══ Document passage ══

It’s no great insight that the Republican Party is in serious trouble. The presumptive GOP nominee is openly at war with the party’s establishment, which is trying to determine whether to embrace him or or pretend he isn’t running at the top of the ticket. But just how bad is it?

Bad enough that even Georgia may be seriously in play for Democrats this cycle, a state that wasn’t supposed to be demographically viable for the blue team for at least another half decade. A new poll has some surprising numbers.

Nearly 1 in 5 voters said they have not made up their minds, according to an exclusive Channel 2 poll conducted by Landmark/RosettaStone.

The poll, first reported by WSB-TV, shows that Trump has a slight edge over Clinton, leading 42.3 to 41.4 percent, while 15.6 percent are undecided.

The poll, conducted on May 5, also shows more than a third of independent voters have not made up their minds about a candidate.

═══
══ Data provided ══

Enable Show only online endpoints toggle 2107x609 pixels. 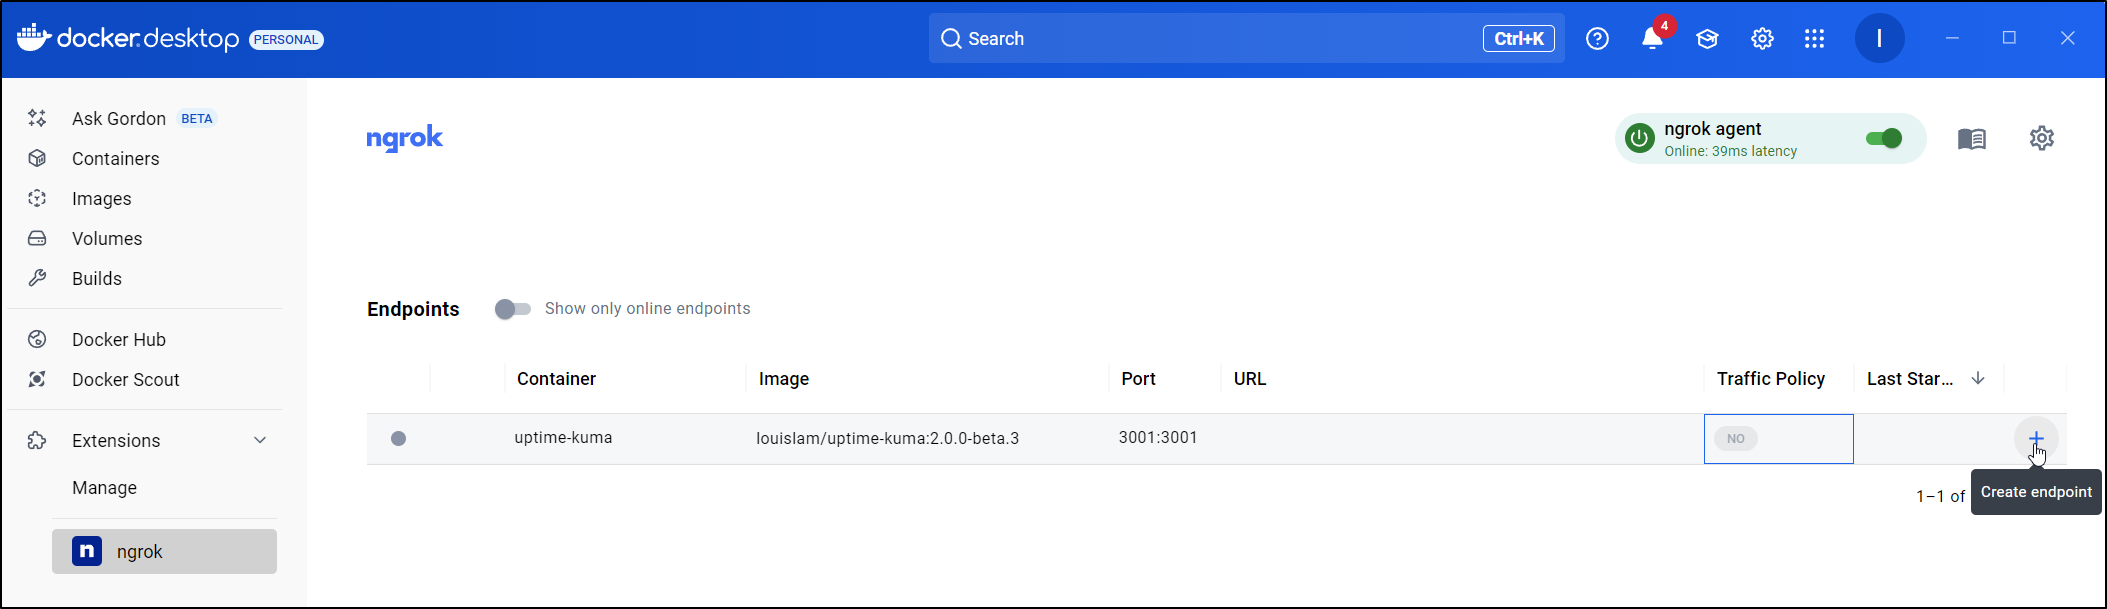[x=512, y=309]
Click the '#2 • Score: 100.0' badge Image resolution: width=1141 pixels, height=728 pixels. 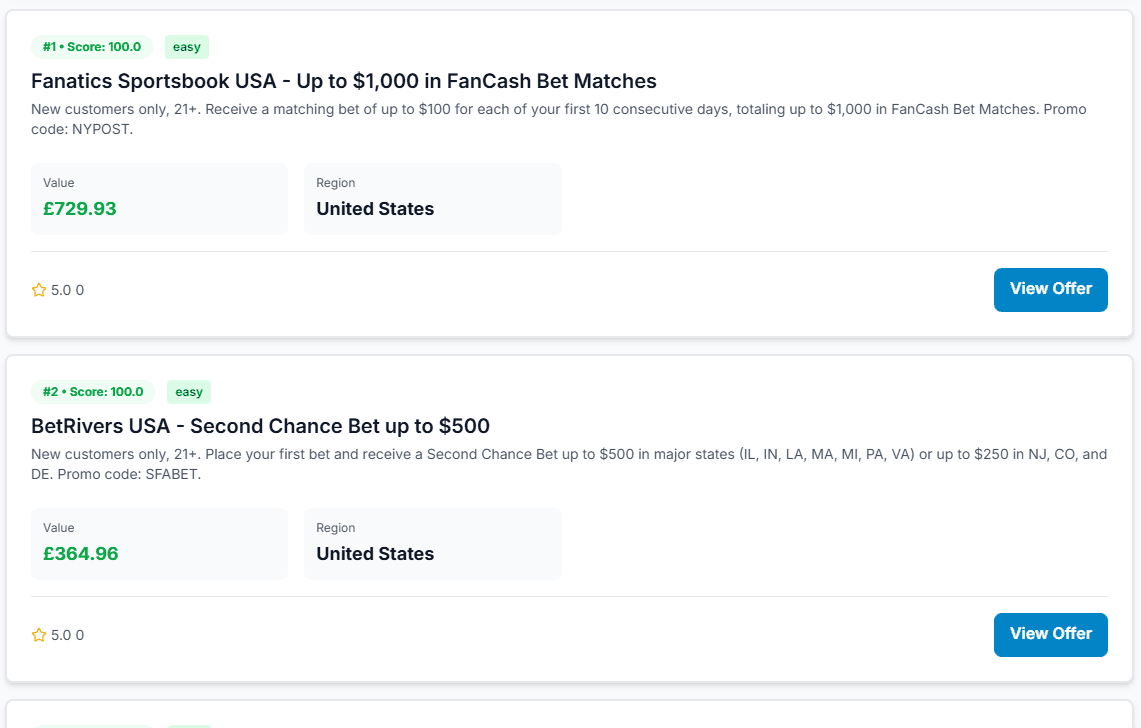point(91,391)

═══

▸ Task to complete
According to the article on the Georgia poll, on what date was the poll conducted?

▸ Response
May 5